Simons Simplex Collection variant discovery

Aligned whole-exome sequence data from 8,950 individuals in the SSC was accessed through the National Database for Autism Research (NDAR) on Amazon Web Services Simple Storage Service (AWS S3) ( We excluded 16 individuals from families 11366, 11368, 11377 and 11380 due to data processing issues. Variants were called using the GATK (v. 3.5–0) HaplotypeCaller in gVCF mode with standard variant annotations and additional arguments -ploidy 5, -A GCContent and–A AlleleBalance over NimbleGen EZ-SeqCap v2.0 targets with 50 bp of padding [35,36]. gVCFs of 20 families were combined using GATK MergeGVCFs resulting in 120 merged gVCF files. All gVCF files were genotyped across capture regions in parallel using the GATK GenotypeGVCFs command with the arguments -stand_call_conf 25.0, -stand_emit_conf 20.0 along with the arguments used with the HaplotypeCaller as described above. The genotyping step had high memory requirements over some target regions, causing some jobs to fail even with 116 GB of memory allocated to the java virtual machine. Failed capture regions were repeated with the additional argument—max_alternate_alleles 5. However, we excluded 53 capture targets due to persistent memory errors (S16 Table). These capture targets were highly enriched for overlap with known simple repeats (UCSC Simple Repeats Track in BED format; tested using BEDtools fisher; Fisher’s Exact Test, p < 0.00001). Variant calls over each capture target were then concatenated and duplicate calls due to overlapping padded targets were removed.

Simons Simplex Collection variant filtration

In addition to the variant annotations produced by the GATK, raw variants were annotated with the number of sequencing reads supporting the reference allele relative to total number of sequence reads. This information was added to the VCF’s INFO field as the annotation “AbHetUser”. Variants were filtered using the GATK variant quality score recalibration pipeline. The recommended parameters for whole-exome sequencing were used minus the–an QD parameter and with the additional parameter–an AbHetUser. These parameters were chosen for their superior sensitivity and specificity for validated de novo variants in the SSC (S17 Table). SNPs were filtered with a sensitivity tranche of 99.3% while indels were filtered with a sensitivity tranche of 98%.
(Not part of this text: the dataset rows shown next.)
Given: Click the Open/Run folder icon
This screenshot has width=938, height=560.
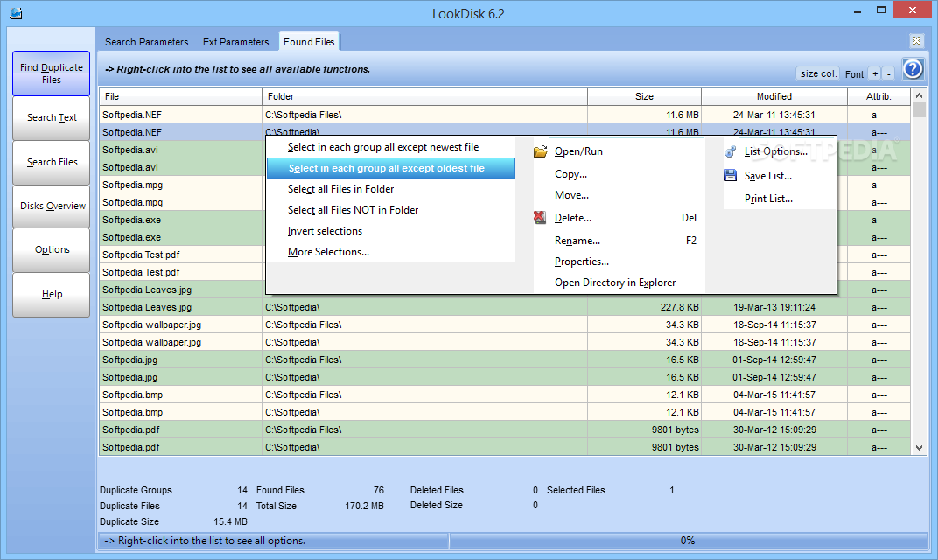Looking at the screenshot, I should coord(543,151).

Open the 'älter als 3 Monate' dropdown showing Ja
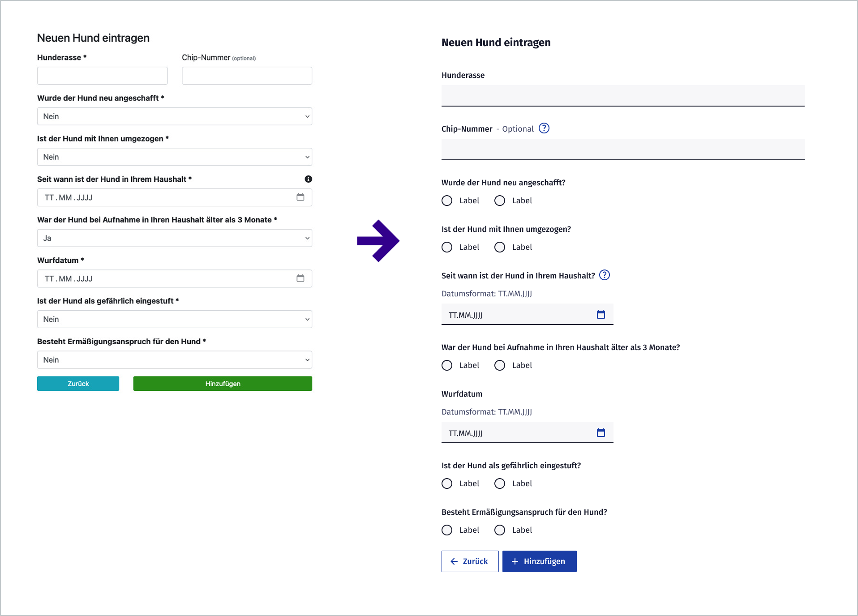tap(175, 238)
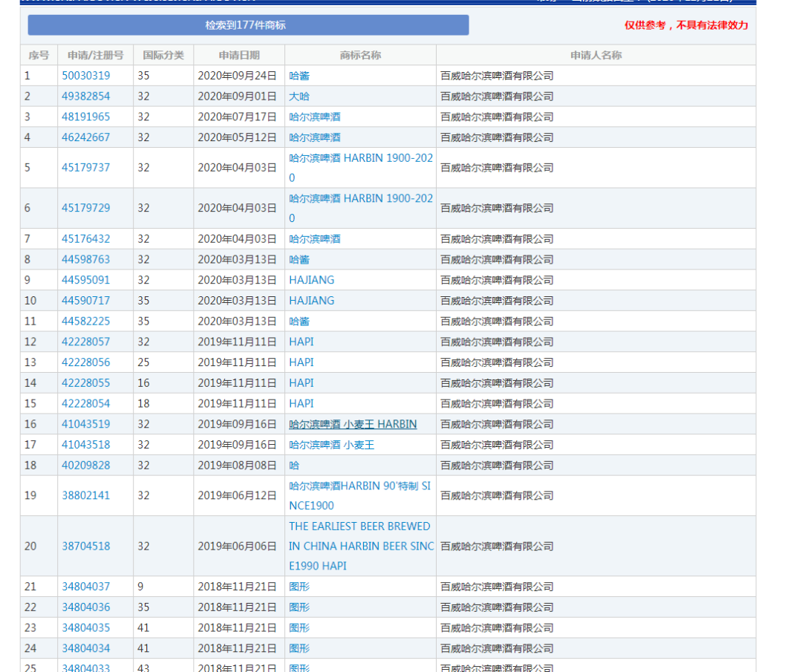Image resolution: width=802 pixels, height=672 pixels.
Task: Open registration number 34804037 link
Action: point(85,587)
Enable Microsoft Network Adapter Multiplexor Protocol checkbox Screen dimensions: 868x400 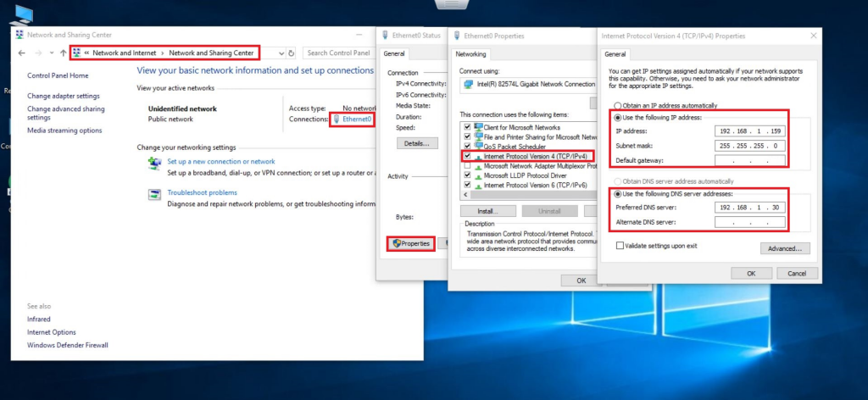[466, 166]
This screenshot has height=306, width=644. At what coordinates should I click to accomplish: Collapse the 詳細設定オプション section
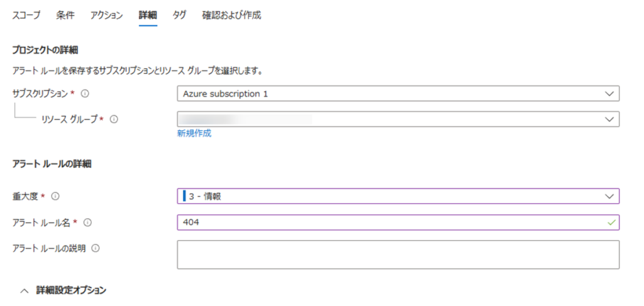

Simons Simplex Collection de novo and mosaic variant identification

De novo variants were identified using the tool find_denovo, a tool we wrote in the C programing language, with default parameters ( find_denovo identifies alleles which are present in children but absent from their parents. It then applies a number of filters including a minimum number of reads for all trio members (20), a minimum number of reads supporting the alternate allele in the child (3), a minimum phred-scaled confidence for the presence of the de novo allele in the child (20) and the absence of the de novo allele in the parents (20), and a maximum number of individuals genotyped for the allele in the cohort (2). De novo variant effects were then annotated using SnpEff [28]. Families 11060, 11431, 11628, 11714, 11905, 12173, 12230, 12401, 12456, 12809, 12879, 13143, 13949, 14025, and 14355 were excluded as more than 10 de novo mutations were observed in at least one child in the family.

Mosaic variants were identified from de novo variants using the binomial test to examine the alternative hypothesis that the de novo allele is supported by significantly fewer sequence reads than expected from the read depth. We use p = 0.5 as the expected fraction of sequence reads supporting the de novo allele. p-values were adjusted using the Benjamini-Hochberg procedure with a FDR of 0.05 and variants with q < 0.05 were called mosaic. In the final callset we add the requirement that mosaic variants must have an AARF of less than 34%. In addition, mosaic variants that were identified uniquely in our callset and not in the callsets produced by Iossifov et al. or Krumm et al. were filtered.

Phasing of variants in the Simons Simplex Collection

Variants identified as de novo in the Simons Simplex Collection were phased to nearby inherited variants to validate mosaic status and to determine the parental haplotype of the variant allele using phase-mosaic, a tool we wrote in Java and Python (, version f47bcd). For each identified de novo variant, sequence data 500bp upstream and downstream of the variant was downloaded to the local machine from AWS Simple Storage Service (S3) for each member of the pedigree. Variants were then recalled using the GATK version 3.5–0 compiled with the VariantReadIds annotation. Phasing was then performed on the resulting VCF files.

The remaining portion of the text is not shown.